## What you have to do
Only one stretch of lines is wanted: the line with "519x374 pixels." through the final line of the material. Restate it word for word, minus pictures.

## Data for the task
──────────────────────────────
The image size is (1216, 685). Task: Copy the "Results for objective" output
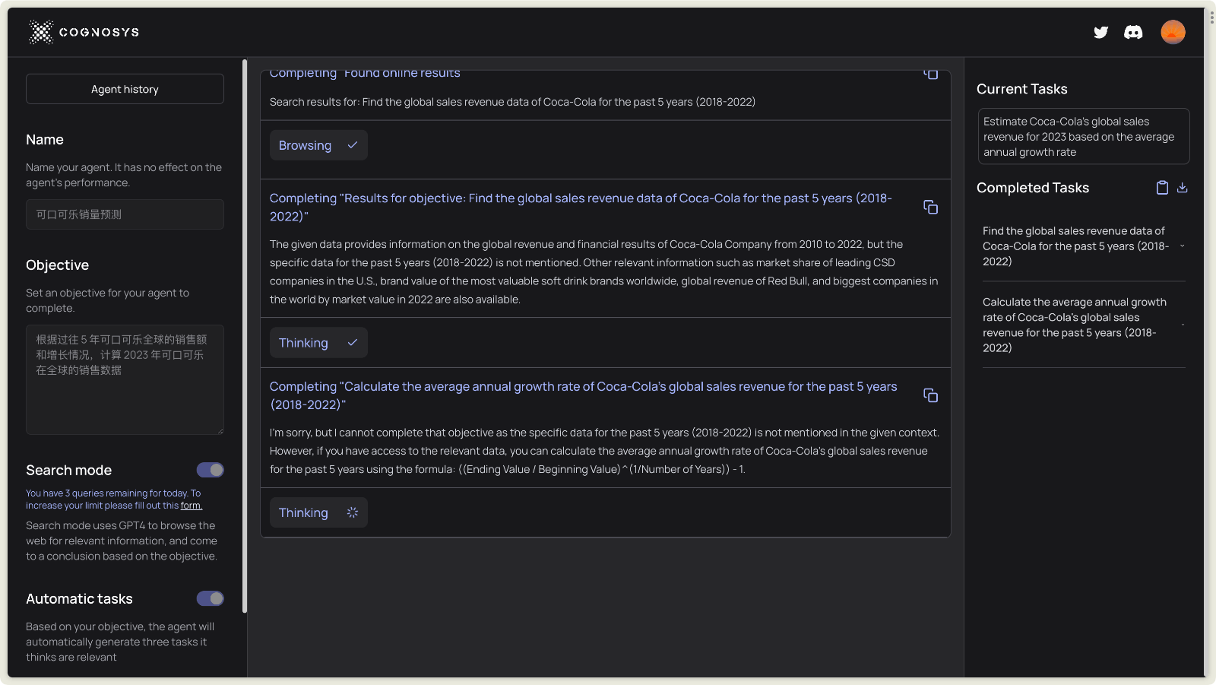tap(930, 207)
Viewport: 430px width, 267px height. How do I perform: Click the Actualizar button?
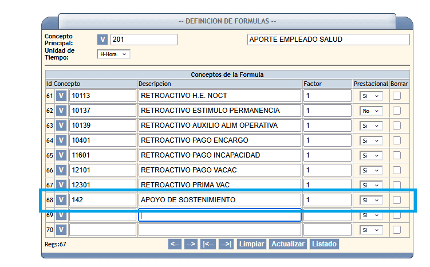pyautogui.click(x=288, y=244)
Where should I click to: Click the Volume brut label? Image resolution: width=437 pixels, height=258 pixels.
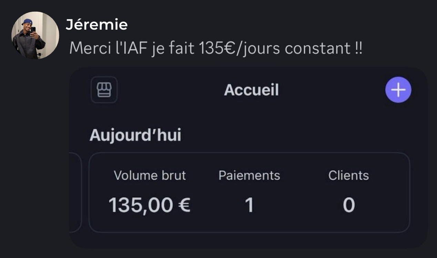[150, 176]

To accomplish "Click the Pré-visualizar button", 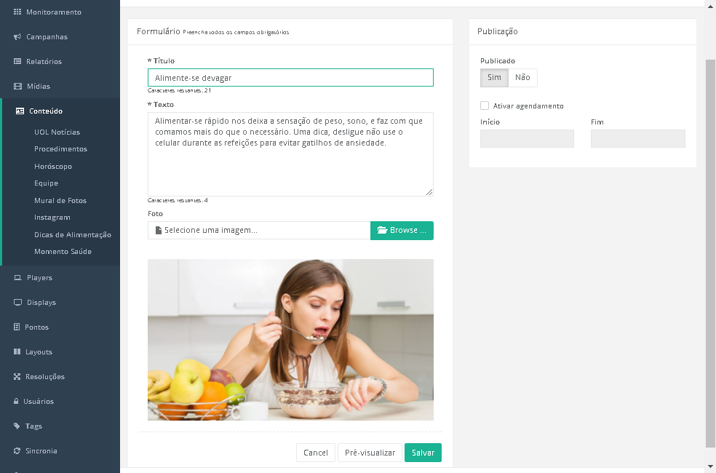I will (370, 453).
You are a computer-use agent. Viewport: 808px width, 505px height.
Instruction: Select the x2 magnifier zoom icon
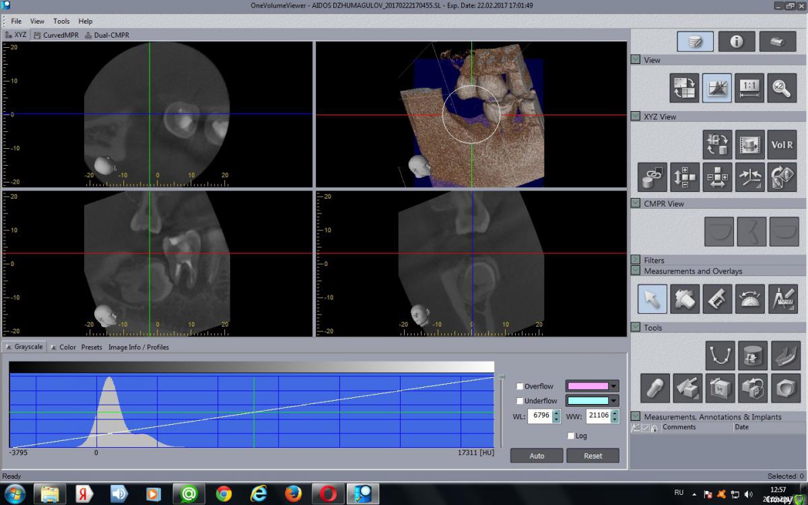[x=781, y=88]
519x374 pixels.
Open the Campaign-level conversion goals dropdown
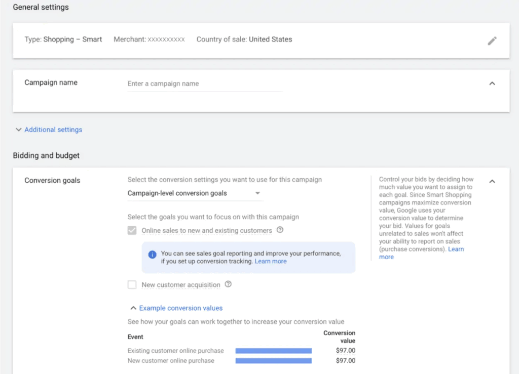tap(194, 193)
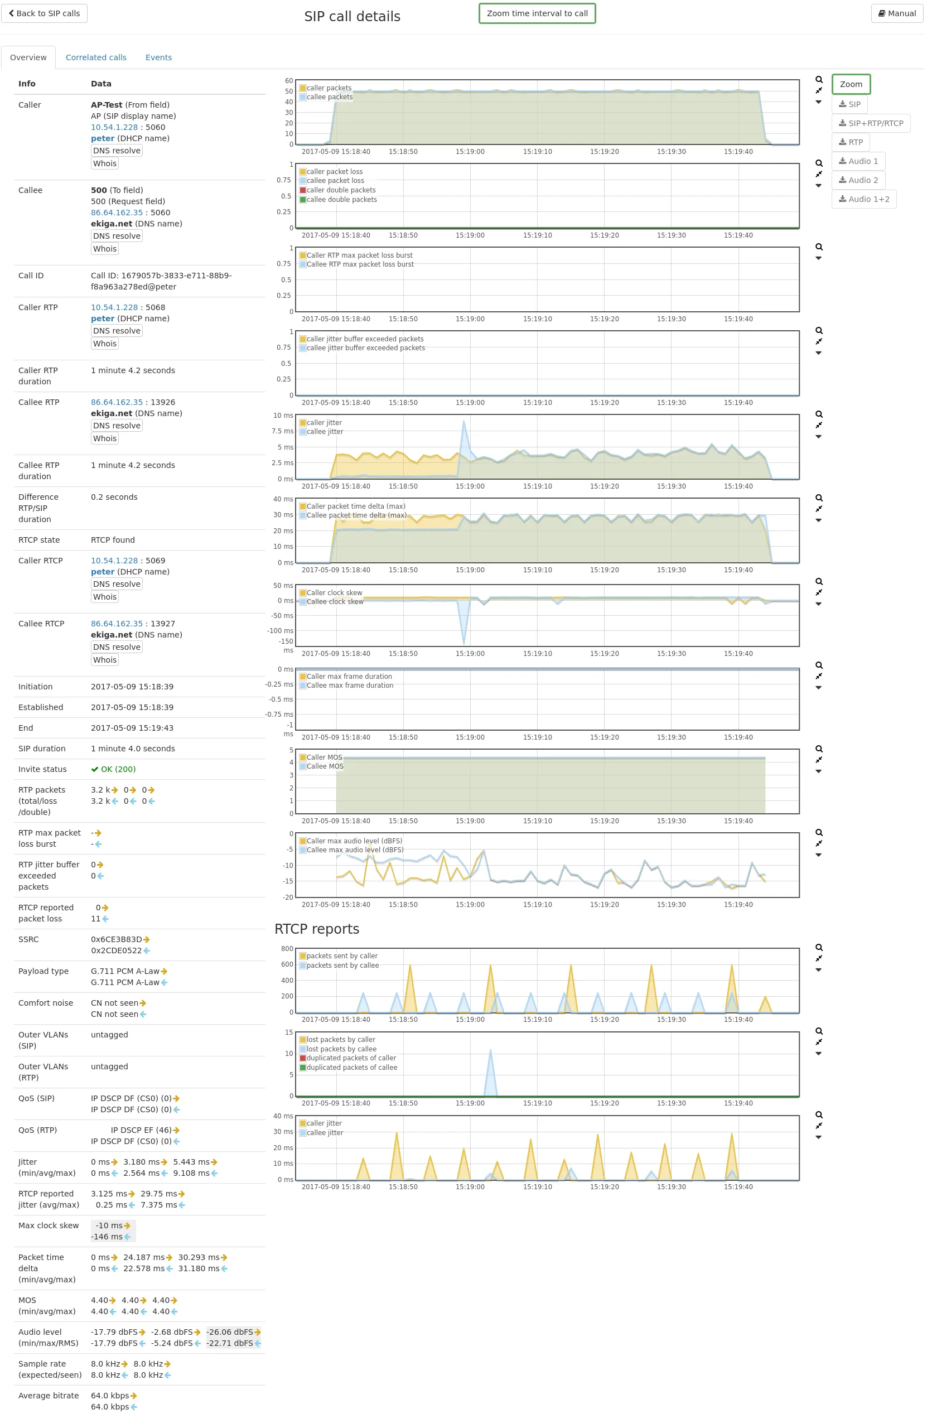The height and width of the screenshot is (1414, 927).
Task: Download the Audio 1+2 mixed recording
Action: (x=863, y=200)
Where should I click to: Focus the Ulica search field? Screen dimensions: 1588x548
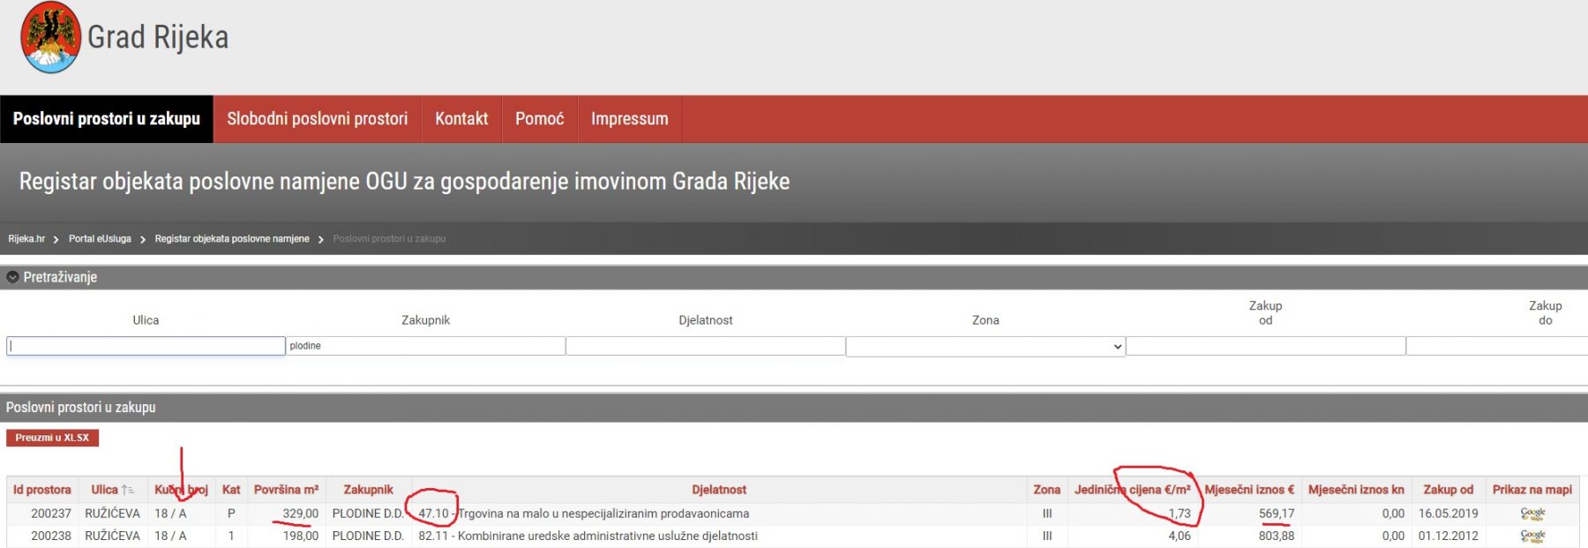(x=146, y=346)
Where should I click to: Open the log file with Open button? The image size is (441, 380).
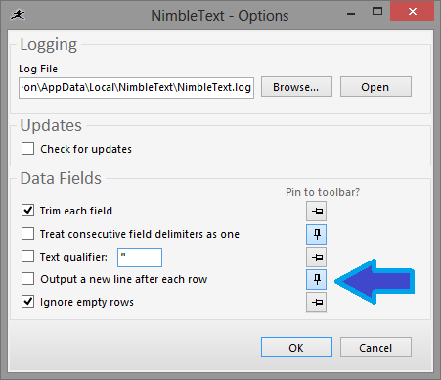pos(375,87)
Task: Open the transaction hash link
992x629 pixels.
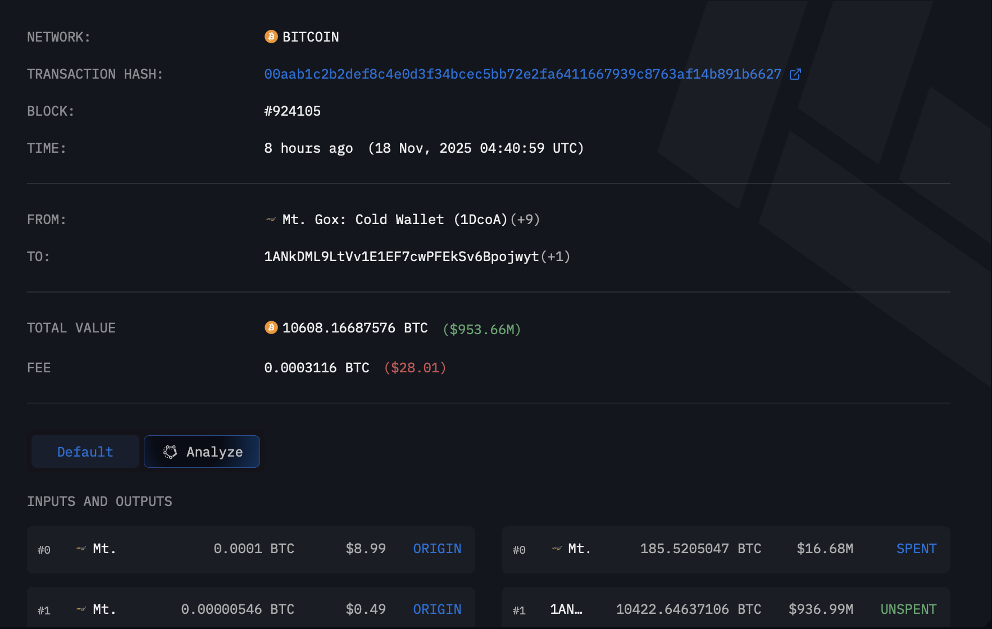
──────────────────────────────
## Reply to the exercise
519x374 pixels.
Open the Campaign-level conversion goals dropdown
tap(194, 193)
The height and width of the screenshot is (1414, 927).
Task: Download the Audio 1+2 mixed recording
Action: (x=863, y=200)
Where should I click to: Focus the Ulica search field? Screen dimensions: 1588x548
(x=146, y=346)
Where should I click to: Open the log file with Open button? The image size is (441, 380).
pos(375,87)
Task: Open the transaction hash link
992x629 pixels.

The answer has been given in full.